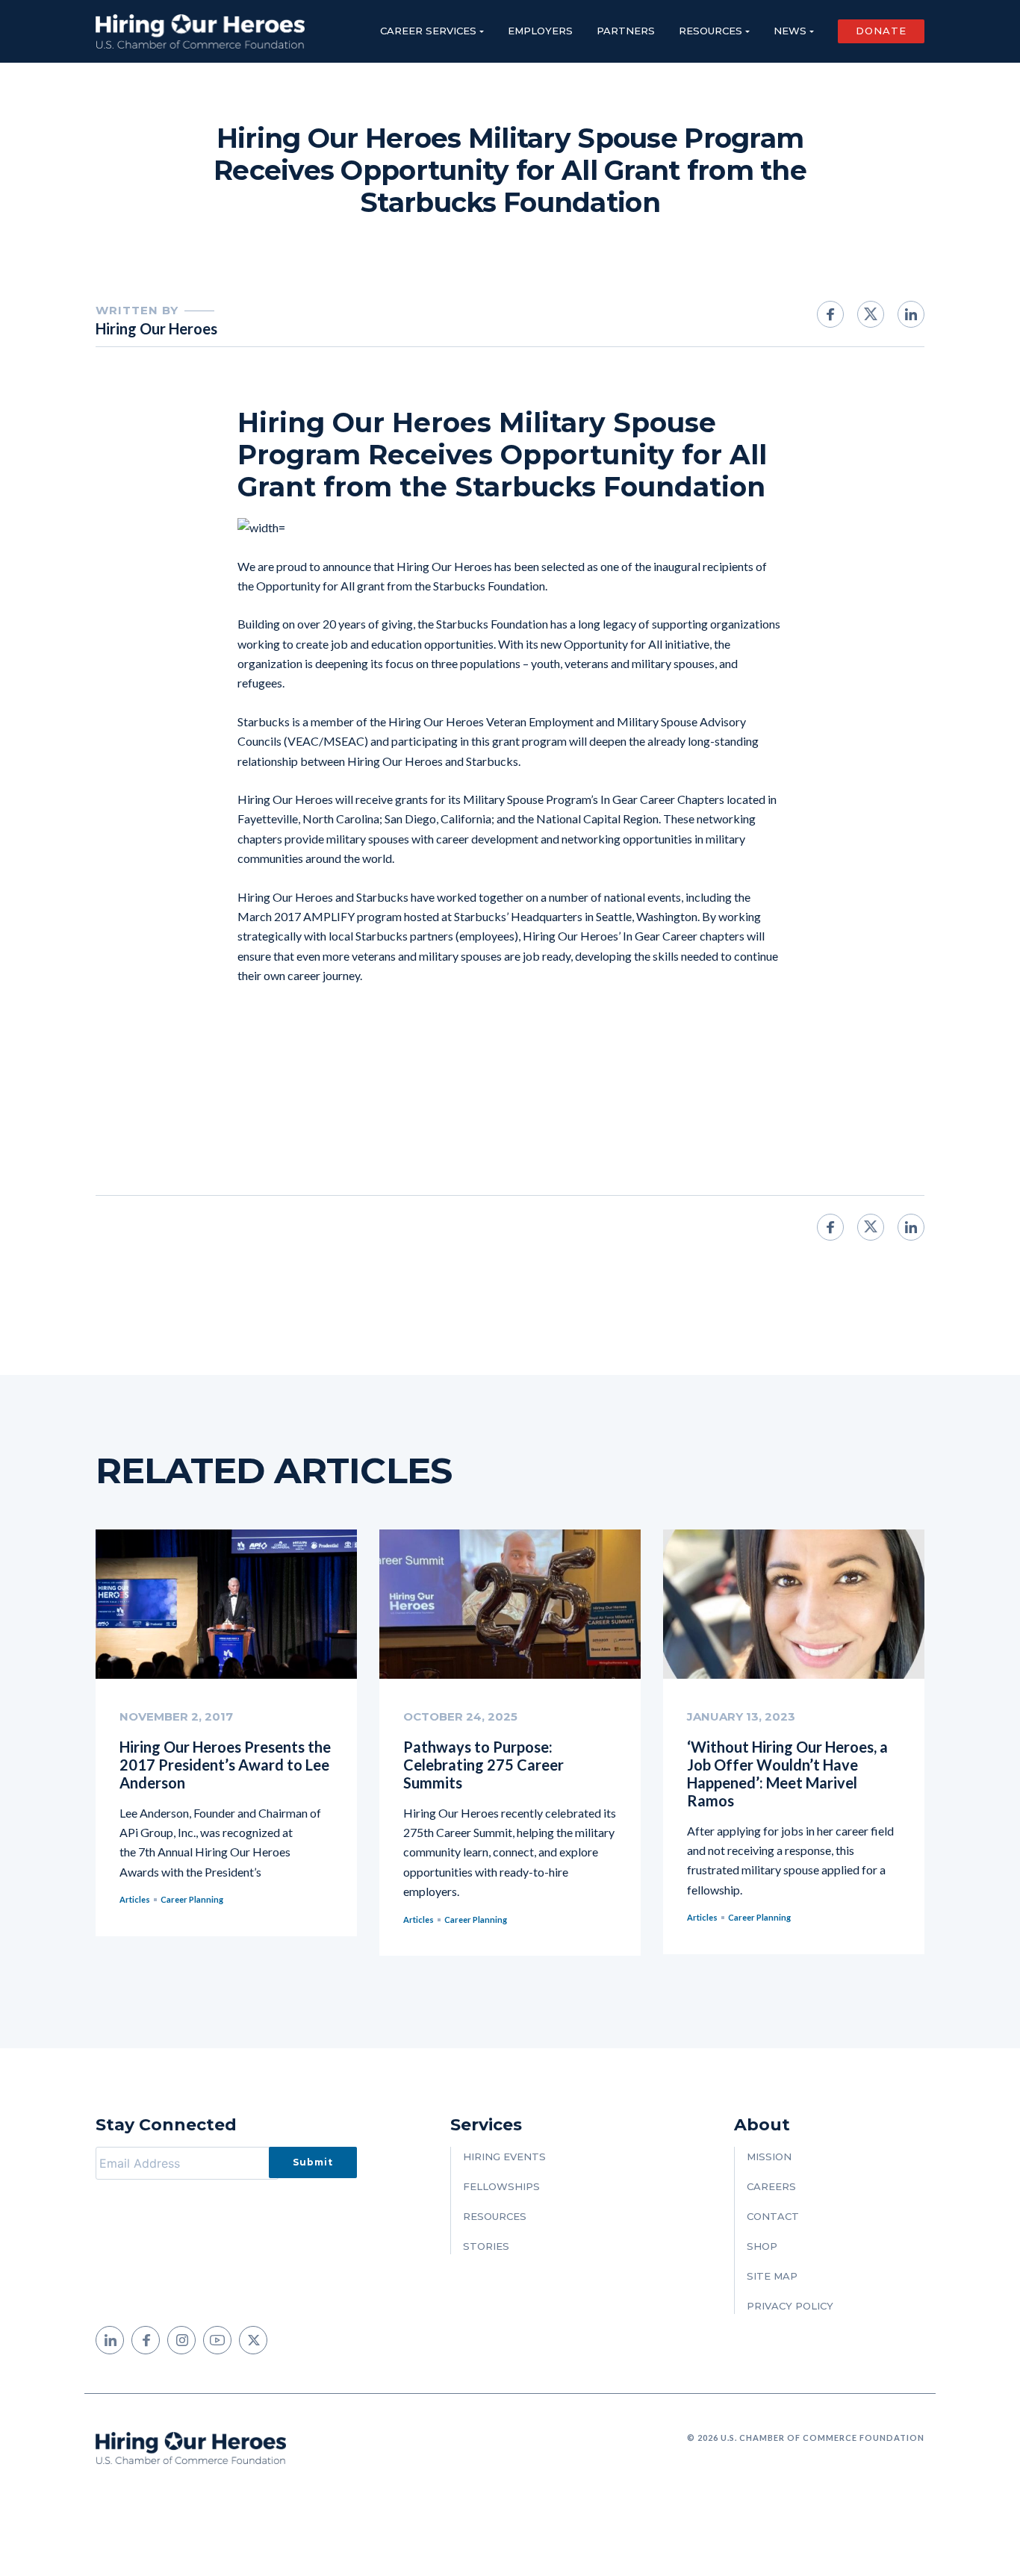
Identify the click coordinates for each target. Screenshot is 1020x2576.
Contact (773, 2216)
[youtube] (217, 2340)
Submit (313, 2162)
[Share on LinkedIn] (911, 314)
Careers (771, 2186)
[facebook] (145, 2340)
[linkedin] (110, 2340)
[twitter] (253, 2340)
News (790, 31)
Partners (626, 31)
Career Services (428, 31)
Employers (540, 31)
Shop (762, 2246)
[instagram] (181, 2340)
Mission (769, 2156)
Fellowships (501, 2186)
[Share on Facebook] (830, 314)
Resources (710, 31)
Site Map (772, 2276)
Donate (881, 31)
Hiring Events (504, 2156)
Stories (486, 2246)
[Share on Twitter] (870, 314)
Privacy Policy (790, 2306)
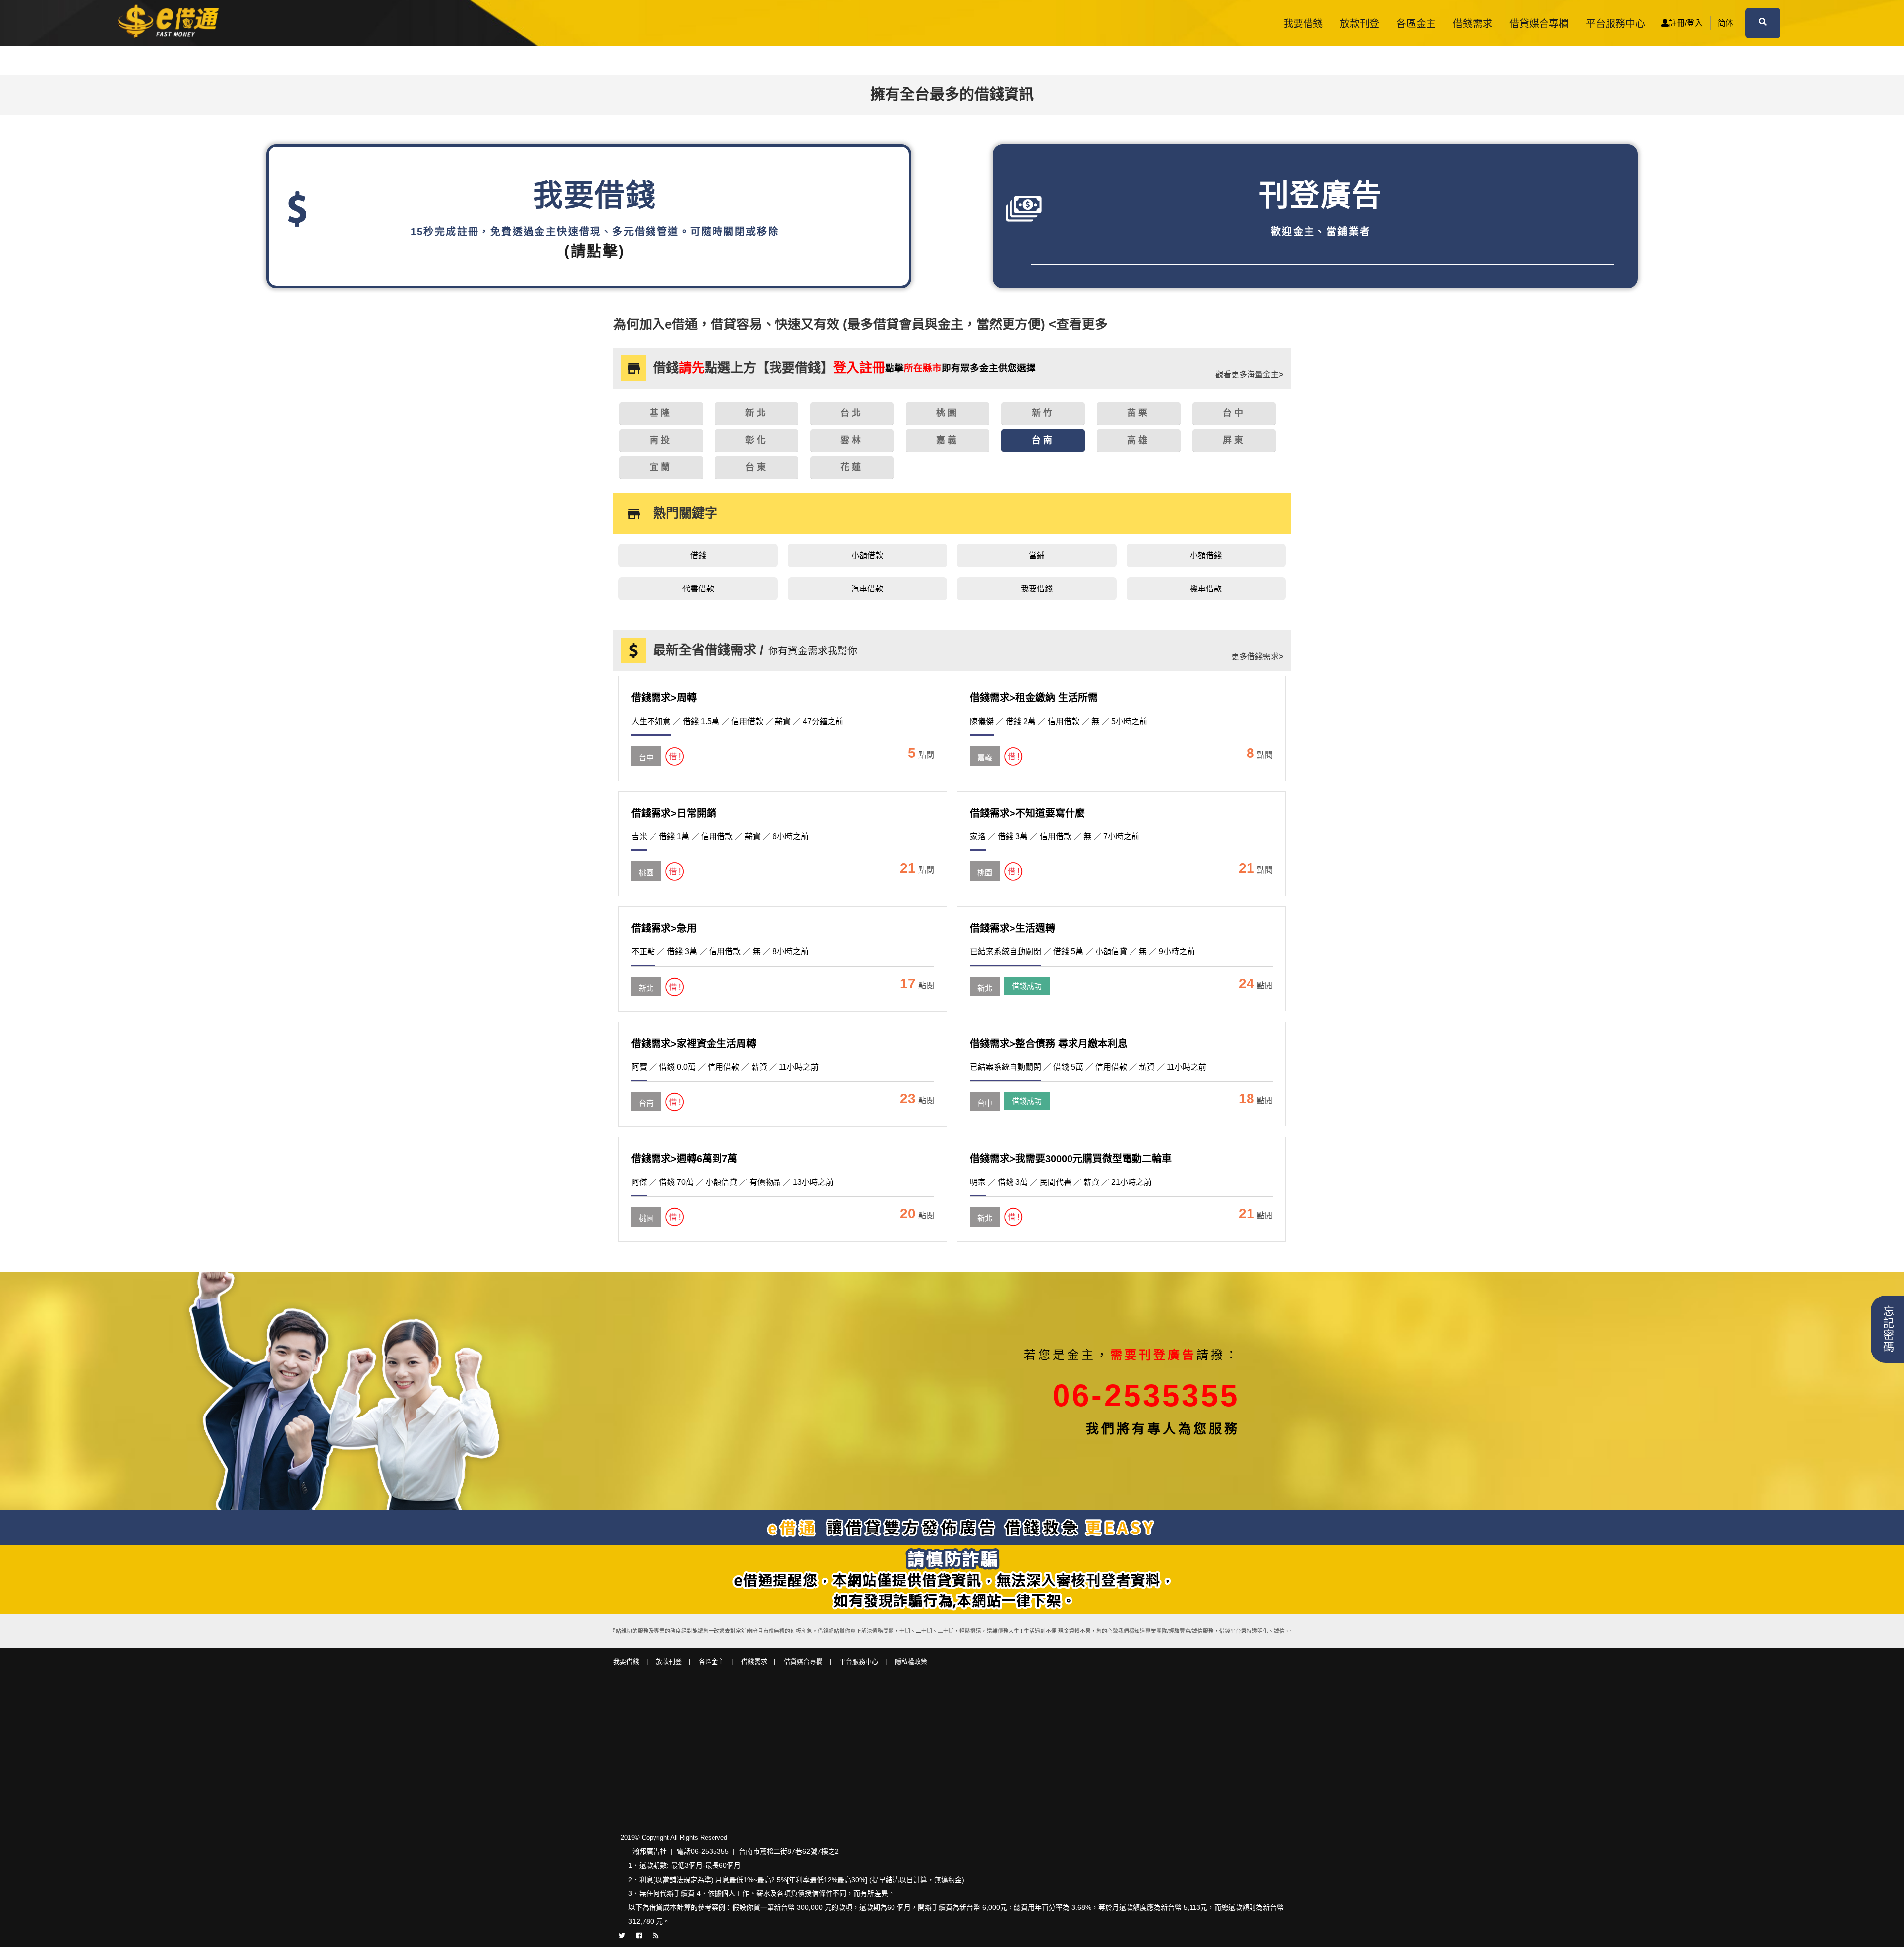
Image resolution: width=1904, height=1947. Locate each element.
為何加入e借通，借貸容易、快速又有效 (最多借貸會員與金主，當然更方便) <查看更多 (860, 324)
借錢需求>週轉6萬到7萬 (684, 1158)
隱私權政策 (911, 1661)
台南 (646, 1103)
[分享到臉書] (639, 1935)
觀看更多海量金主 (1249, 374)
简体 (1725, 23)
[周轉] (646, 747)
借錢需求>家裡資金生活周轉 (693, 1043)
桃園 (646, 872)
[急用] (646, 978)
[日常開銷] (646, 862)
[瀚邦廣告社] (171, 23)
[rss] (656, 1935)
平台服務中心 (1615, 23)
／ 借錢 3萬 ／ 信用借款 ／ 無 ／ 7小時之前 (1054, 836)
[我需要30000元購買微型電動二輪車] (985, 1208)
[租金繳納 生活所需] (985, 747)
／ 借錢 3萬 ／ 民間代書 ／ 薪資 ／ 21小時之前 (1061, 1182)
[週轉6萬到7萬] (646, 1208)
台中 (646, 757)
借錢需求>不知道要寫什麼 (1027, 813)
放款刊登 (1359, 23)
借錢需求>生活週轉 (1012, 928)
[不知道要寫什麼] (985, 862)
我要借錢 (1303, 23)
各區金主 (1416, 23)
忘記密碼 (1887, 1329)
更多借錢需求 (1257, 656)
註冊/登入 (1686, 23)
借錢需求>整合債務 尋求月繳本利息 (1049, 1043)
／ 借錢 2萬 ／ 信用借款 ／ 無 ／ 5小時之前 (1058, 721)
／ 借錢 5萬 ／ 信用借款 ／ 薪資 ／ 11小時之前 (1088, 1067)
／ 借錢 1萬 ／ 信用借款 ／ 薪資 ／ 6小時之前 (720, 836)
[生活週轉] (985, 978)
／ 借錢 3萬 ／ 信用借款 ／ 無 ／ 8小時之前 (720, 951)
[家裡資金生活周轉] (646, 1093)
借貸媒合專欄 (1539, 23)
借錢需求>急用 (664, 928)
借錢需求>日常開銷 (673, 813)
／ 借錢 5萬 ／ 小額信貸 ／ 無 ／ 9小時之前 (1082, 951)
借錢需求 (1472, 23)
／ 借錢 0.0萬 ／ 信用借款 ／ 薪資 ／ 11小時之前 (725, 1067)
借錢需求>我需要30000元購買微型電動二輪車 (1071, 1158)
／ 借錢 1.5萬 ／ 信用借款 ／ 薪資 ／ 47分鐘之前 (737, 721)
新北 (646, 988)
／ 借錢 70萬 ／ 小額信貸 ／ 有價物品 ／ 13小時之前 (732, 1182)
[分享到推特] (622, 1935)
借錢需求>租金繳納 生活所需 (1034, 697)
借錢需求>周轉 (664, 697)
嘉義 (984, 757)
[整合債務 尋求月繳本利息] (985, 1093)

**Exercise instructions:**
Every line that includes "each" must be copied from the material above.

**Final answer:**
Identify the click coordinates for each target. Screenshot is 1020x2576.
Image resolution: width=1904, height=1947. Locate each element.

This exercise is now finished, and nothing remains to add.